◆ Task to carry out:
From the entries below, output the line with "Retweet using the retweet arrows icon" and each following line up to and including the line with "The image size is (1317, 896).", exactly as written.

◆ Given entries:
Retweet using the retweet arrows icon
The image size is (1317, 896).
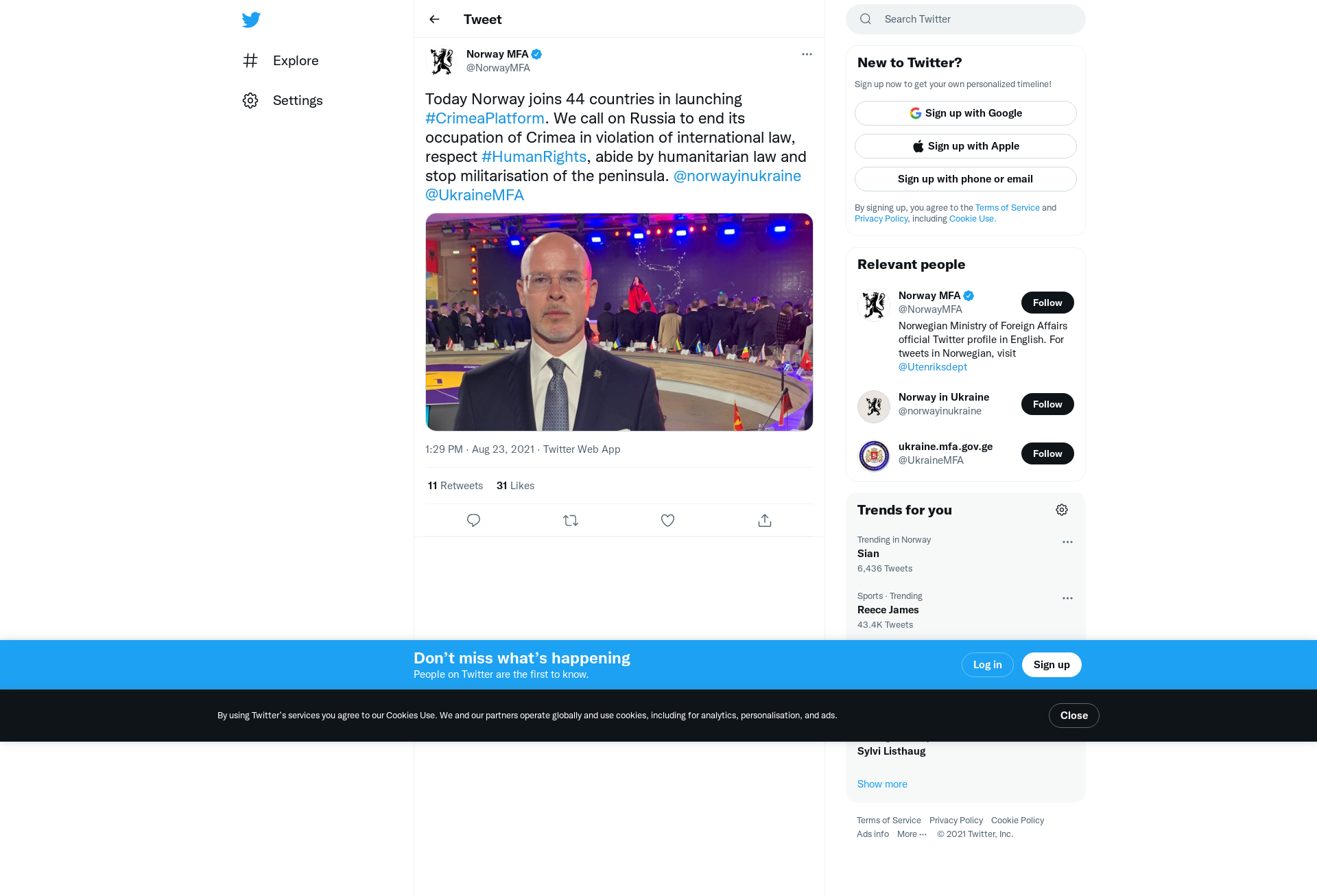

* * *

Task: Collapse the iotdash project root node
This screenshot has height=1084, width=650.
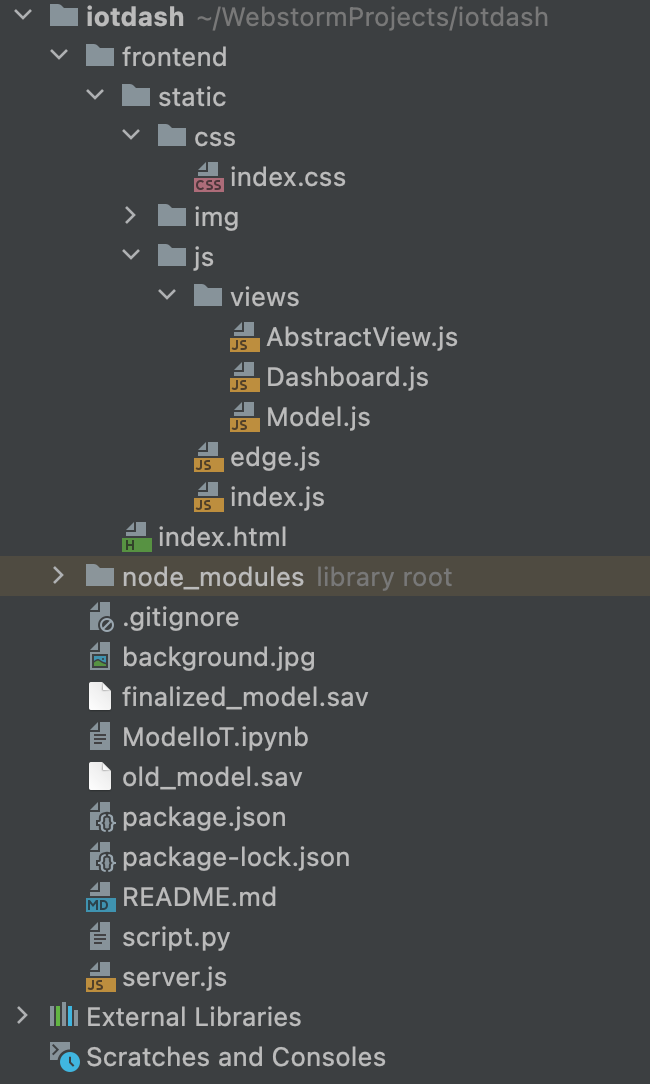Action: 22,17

◆ Your response:
Retweet using the retweet arrows icon
The image size is (1317, 896).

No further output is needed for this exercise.